Je dois d’abord lui dire la vérité: je ne suis pas sûr d’avoir compris son nouveau livre. Je le rassure. Le roman m’a plu dans sa démesure et, même si je suis peut-être passé à côté, j’y ai trouvé des significations que j’ai encore plus appréciées. Son texte n’est point du charabia ni du gloubi-boulga. Je l’ai plutôt lu comme une orgie littéraire qui s’assume comme telle et qui regorge de symboles. Par exemple, considérer le narrateur de La Promesse de Sa Phall’Excellence comme un obsédé sexuel serait faux – ou disons, incomplet. La présence d’images tendancieuses dans un mot sur dix («sa Phall’Excellence» «sa Clith’Alttesse», «clitharicot», «nom d’un phallanus!»…), peut être une bonne manière de rire de l’écriture inclusive, où les genres (féminin et masculin) deviennent omniprésents.
«Les merles, les rossignols, les grives, des hibous-hibous là-là tiennent mon nom au bout de leurs becs. Ils caquètent que Oooh! je suis sexiste-sexuce, que Oooh! je suis misogyne-misogouine. Que je suis qu’un pauvre’ “Ah mes chers frèèères”. Un sans-phallancouille! Or, moi Mista AcaDa-Writa, raconteur d’histoires, j’ai bien mes phallancouilles en place, la grosse-droite comme la p’tite-gauche. Et je suis pas pour autant un phallomacho.

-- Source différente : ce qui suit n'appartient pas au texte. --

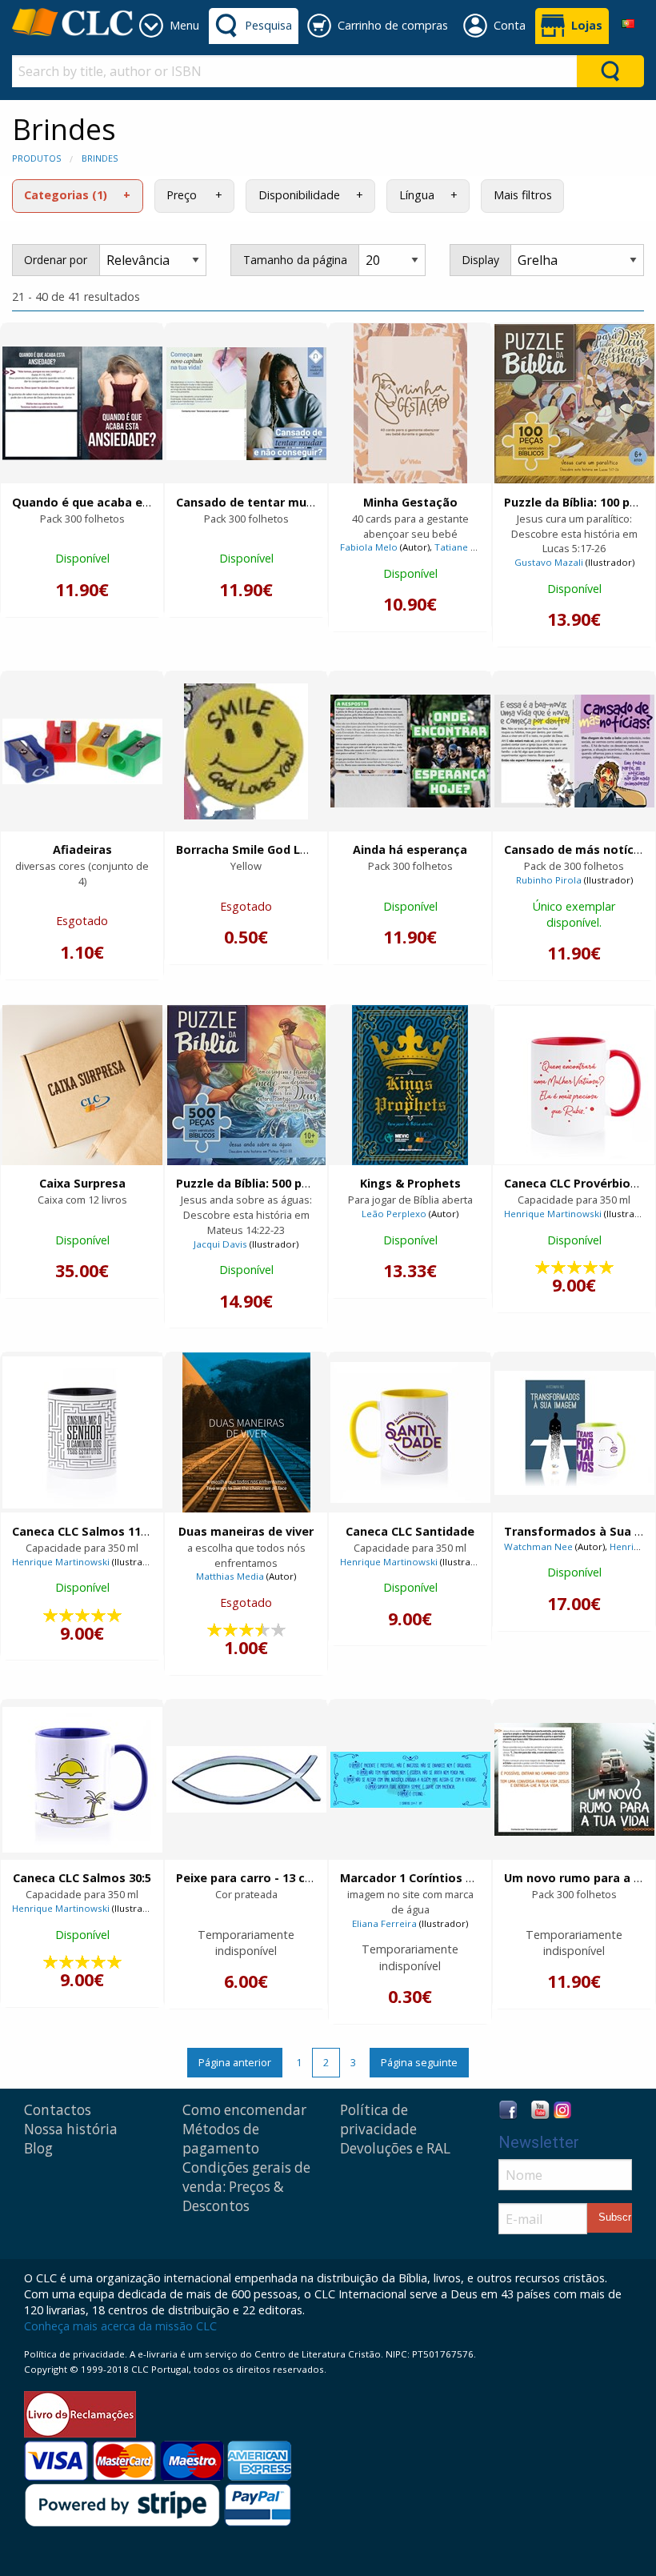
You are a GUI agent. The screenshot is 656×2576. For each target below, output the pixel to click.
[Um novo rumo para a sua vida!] (574, 1779)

Du-tout-du-tout. Et même si je l’étais? Où que ça vous gratterait, hein? Là? Au niveau du phallanus? Ou plutôt en bas, là-bas, au niveau du clitharicot?
[…]
J’ai pas peur de Tata Pélagie, ni même de ces machins-trucs-chattes d’Ecriture inclusive de sa mère-con. Du-tout-du-tout. Faut pas confondre les choses. Se taire ne signifie pas avoir peur.»
Lancé sur ce sujet, Max Lobe développe son point de vue. «C’est en effet une interprétation possible. Je joue avec le langage et son instrumentalisation à des fins politiques. La langue ne fait pas la politique, elle ne reste qu’une instrumentalisation. Si quelqu’un dit ‘‘chers Suisses, chères Suissesses’’, il peut ne pas le penser.» L’instrumentalisation de la langue par des idéologues à tendance totalitaire est également un sujet présent, en arrière-fond, dans son roman. On y suit une population résiliente, celle de la «république de Crevetterie», qui gobe tout ce qu’on lui raconte et qui attend le Grand Jour où apparaîtront «Sa Phall’Excellence» et «Sa Clith’altesse». Le propos est actuel. «Et pas seulement en Afrique», me glisse l’auteur.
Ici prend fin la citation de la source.